2. If the argument is that baptised infants may receive communion from a very early age, then this raises problems about how the wine and bread (possibly unleavened bread) would actually be consumed by those who had not yet been weaned; – and weaning did not take place until the age of about three in NT times. ‘Wine, being an intoxicant, is a drink which needs to be treated with discretion, as the Bible emphasises…Discretion, however, is precisely what infants and children lack.’
3. Membership of a household does not abolish all distinctions of age. The suitability of baptism for infants does not prove the suitability of communion. There is a process of teaching and of nurture (Rom 5:1; 2 Tim 3:15), and only after repentance and faith is it right for the child to be admitted to the Lord’s Supper. The best age for such admission may well be the age of discretion, which is likely to be some time during the teenage years, and the church may well ask for some verbal and public declaration of personal faith. The Lord’s use of wine as one of the sacramental elements supports this.
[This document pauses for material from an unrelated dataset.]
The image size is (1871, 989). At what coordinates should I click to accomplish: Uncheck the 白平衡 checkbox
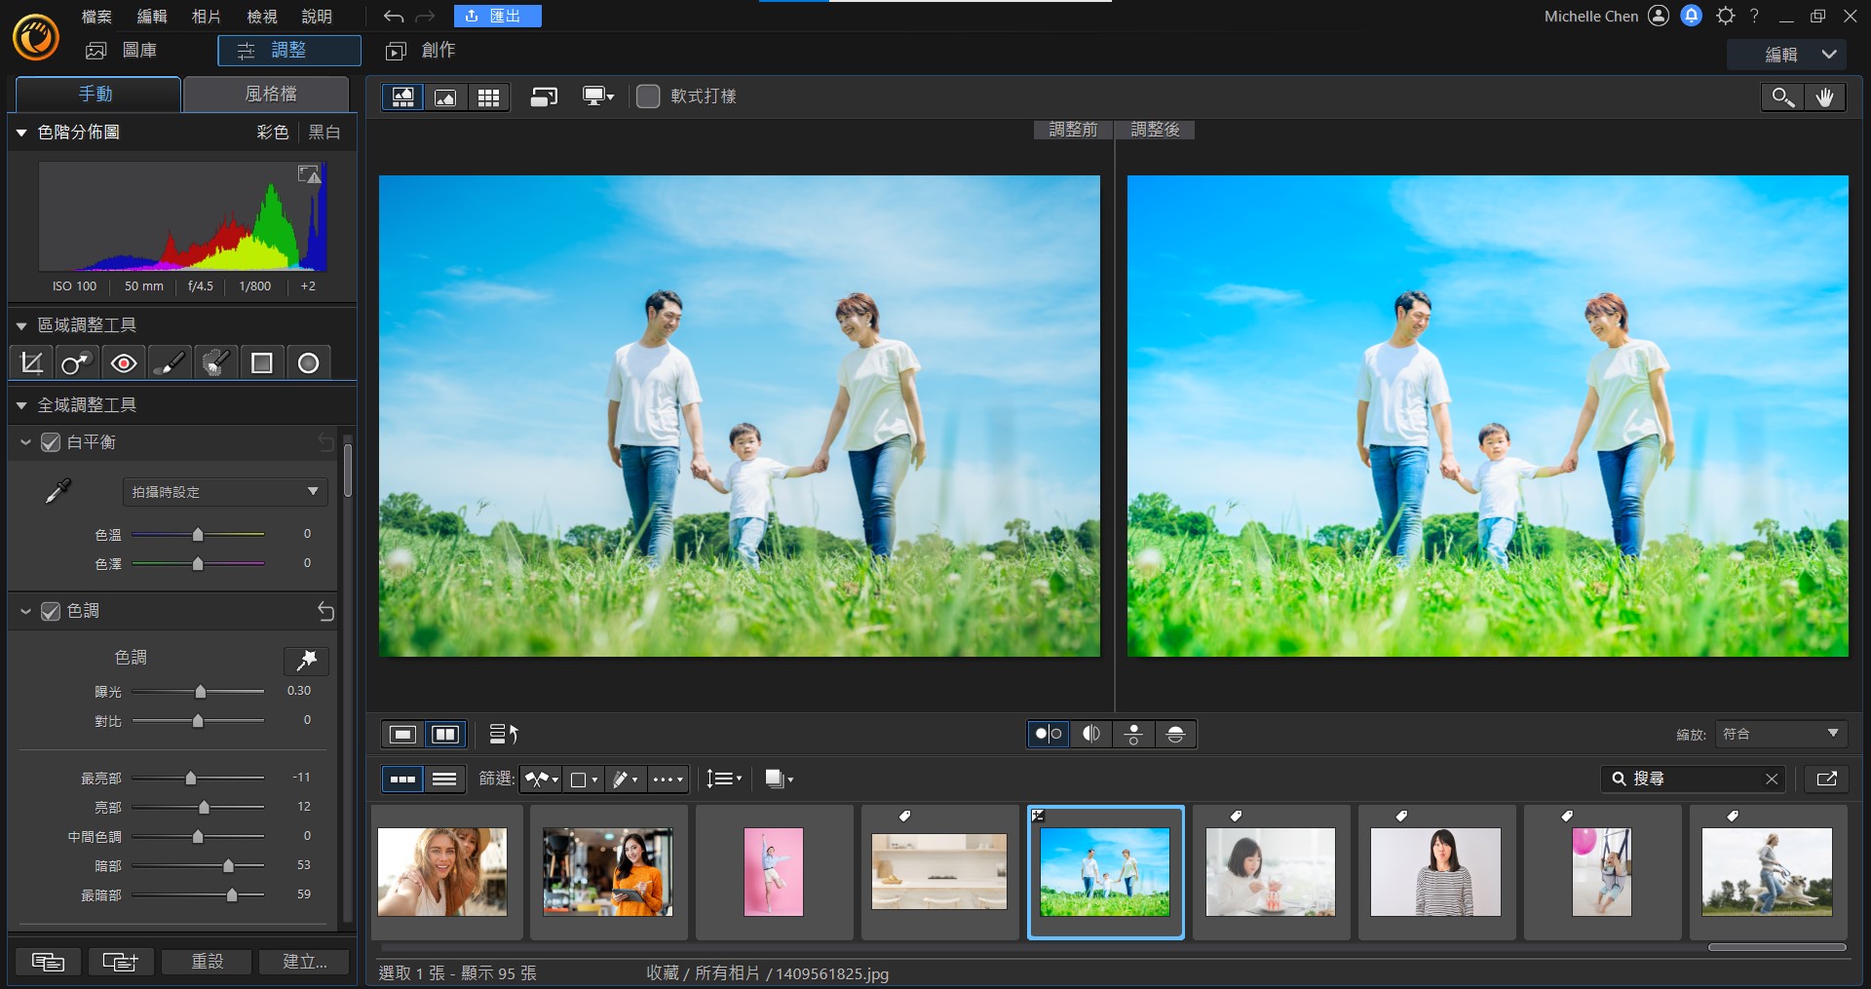coord(51,442)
4. Does membership of the visible church imply a right to receive the Lord’s Supper? Yes, but only when the individual has reached the stage (and, to an extent, therefore the age) at which a credible profession of faith can be made.
In the NT, baptism itself is closely linked with repentance and faith (Acts 2:38; 19:4f; Gal 3:26f; Col 2:12f). It is also linked with the ministry of the word (Eph 5:26), for it is through the ministry of the word that faith is invoked (Jn 17:20; Rom 10:17; Eph 1:13). NT practice was to baptise immediately upon a profession of faith (Acts 2:41; 8:12,16,36; 9:18; 10:47f; 16:33; 18:8; 19:5; 22:16). Infant baptism does not dispense with faith or repentance, but looks forward to it. Their baptism, therefore can be said to be completed when they do believe and repent. It is doubtful whether individuals should be admitted to the Lord’s Supper before their baptism has thus been completed.
5. The Lord’s Supper was instituted within the context of the passover. Indeed, Mark (14:12-26) appears to assert that the last supper was the actual passover meal. But the passover was a pilgrim meal, and only males who had reached a certain age were expected to attend (Ex 23:17; 34:23; Deut 16:16).
Roger T. Beckwith, “Age of admission to the Lord’s Supper,” Westminster Theological Journal 38.2 (Winter 1976): 123-151.